Groucho: Verbally aggressive team leader. Moe: Physically aggressive team leader.

Harpo: Great "body language" and facial expression comic. Curly: Ditto.

Zeppo: Along for the ride, never had much to do. Larry: Well, Larry, and the Porcupine was one of a kind.

Chico: Excellent supporting team member and dialect comic, and a bonus that he was a piano whiz. Shemp: Great "everyman" comic with a uniquely neurotic screen persona.

I'll add that the Stooges were a lot more prolific, with their eight or nine shorts a year vs. one feature film a year for the Marxes (with none at all in some years; no releases in 1934 or 1936, for example).
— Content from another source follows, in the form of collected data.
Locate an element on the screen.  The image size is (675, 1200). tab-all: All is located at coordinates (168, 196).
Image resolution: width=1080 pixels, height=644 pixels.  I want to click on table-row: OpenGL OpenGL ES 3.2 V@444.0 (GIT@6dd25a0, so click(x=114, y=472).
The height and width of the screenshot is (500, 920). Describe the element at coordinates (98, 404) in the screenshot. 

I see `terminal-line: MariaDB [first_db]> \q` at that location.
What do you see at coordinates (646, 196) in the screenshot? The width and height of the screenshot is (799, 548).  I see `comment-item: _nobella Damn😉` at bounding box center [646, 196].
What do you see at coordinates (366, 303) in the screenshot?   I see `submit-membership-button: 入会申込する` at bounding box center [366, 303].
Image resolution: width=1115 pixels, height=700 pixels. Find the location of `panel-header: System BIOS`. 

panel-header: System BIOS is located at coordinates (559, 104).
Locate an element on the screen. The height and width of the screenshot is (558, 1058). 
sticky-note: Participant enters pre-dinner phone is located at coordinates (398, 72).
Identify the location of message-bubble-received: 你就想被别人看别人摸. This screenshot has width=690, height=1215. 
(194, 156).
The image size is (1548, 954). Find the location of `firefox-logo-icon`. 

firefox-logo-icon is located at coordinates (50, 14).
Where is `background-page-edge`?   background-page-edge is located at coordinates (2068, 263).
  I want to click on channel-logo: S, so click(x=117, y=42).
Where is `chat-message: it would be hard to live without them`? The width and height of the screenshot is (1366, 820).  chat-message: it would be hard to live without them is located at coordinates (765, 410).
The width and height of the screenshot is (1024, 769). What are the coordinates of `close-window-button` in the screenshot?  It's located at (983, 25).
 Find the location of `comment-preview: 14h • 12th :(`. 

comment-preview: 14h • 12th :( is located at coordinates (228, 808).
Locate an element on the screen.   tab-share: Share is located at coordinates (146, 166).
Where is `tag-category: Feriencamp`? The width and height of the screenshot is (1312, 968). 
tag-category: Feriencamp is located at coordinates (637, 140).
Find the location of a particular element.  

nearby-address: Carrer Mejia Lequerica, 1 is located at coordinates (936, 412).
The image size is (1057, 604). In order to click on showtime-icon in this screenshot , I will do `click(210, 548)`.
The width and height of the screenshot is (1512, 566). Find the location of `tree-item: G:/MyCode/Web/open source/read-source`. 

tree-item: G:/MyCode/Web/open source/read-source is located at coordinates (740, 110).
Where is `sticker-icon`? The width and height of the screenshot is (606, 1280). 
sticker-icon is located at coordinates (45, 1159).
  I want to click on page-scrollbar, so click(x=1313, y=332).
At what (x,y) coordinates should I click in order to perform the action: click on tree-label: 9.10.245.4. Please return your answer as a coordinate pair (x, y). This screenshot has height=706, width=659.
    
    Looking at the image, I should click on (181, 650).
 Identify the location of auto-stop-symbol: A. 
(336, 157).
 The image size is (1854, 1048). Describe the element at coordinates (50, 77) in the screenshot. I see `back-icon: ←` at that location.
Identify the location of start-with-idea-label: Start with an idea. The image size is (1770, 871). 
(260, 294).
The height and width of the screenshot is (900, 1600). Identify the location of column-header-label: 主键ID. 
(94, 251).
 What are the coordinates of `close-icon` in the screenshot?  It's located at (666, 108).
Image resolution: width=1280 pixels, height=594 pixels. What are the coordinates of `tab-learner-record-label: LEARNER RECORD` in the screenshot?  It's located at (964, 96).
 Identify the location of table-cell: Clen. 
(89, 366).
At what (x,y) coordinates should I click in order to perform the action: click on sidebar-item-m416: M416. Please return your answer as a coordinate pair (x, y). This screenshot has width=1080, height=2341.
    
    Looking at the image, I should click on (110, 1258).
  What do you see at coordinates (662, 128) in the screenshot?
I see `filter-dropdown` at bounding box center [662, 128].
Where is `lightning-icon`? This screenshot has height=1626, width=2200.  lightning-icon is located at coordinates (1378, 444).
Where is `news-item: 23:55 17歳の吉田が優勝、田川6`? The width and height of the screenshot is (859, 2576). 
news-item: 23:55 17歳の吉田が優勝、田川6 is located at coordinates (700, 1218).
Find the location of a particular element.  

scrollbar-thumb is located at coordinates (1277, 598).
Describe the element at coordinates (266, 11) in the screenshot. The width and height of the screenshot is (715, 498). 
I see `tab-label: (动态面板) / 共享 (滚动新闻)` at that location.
Also, the Marx films lost some of their original qualities after their move from Paramount to MGM, mainly because producer Irving Thalberg insisted on adding those romantic sub-plots and (even worse) cornball musical numbers to the scripts. "A Night At the Opera," as funny as it is, is a definite step down in pure laughs from "Monkey Business" and especially "Duck Soup," where the Marxes are the Marxes, undiluted by any of that claptrap.

The Stooges may have worked for the Model A Ford of film studios rather than the Rolls-Royce, but at least Harry Cohn had enough sense to leave them alone and let them do their thing. "Never mess with success" is an excellent principle to follow.

Oh, by the way, Waldo, if you leave something out of one of your posts, you don't have to add a second one just to correct this— just click the "modify" button and you can go back and edit the original post (just in case you didn't know that). After you save the changed post, you'll see the "Last Edit" notice (below), indicating that you've changed it:
« Last Edit: September 09, 2005, 10:57:04 PM by Pilsner Panther »


Offline Waldo Twitchell

Thanks for the clarification about modifying posts.

Yeah, I don't see good in-depth articles that often, but I was surprised it turned up after a quick online search.

I especially liked the author's comment about the Stooges being postmodern before there was a word for it.
I never thought of them in that way, but he makes a good case for it.


Offline Shemoeley Fine

 It was written <<<<< Shemp: Great "everyman" comic with a uniquely neurotic screen persona.  >>>>>

That was no 'screen persona", he was like that in real life, very neurotic and scared of everything. As a teenager still in Brooklyn he drove one time and was in a crash, he never drove again. Amazing since he had lived in So Cal the last 20 some odd years of his life. William Frawley, the one and only Fred Murtz also never drove which he why he lived in hotels in Holywood.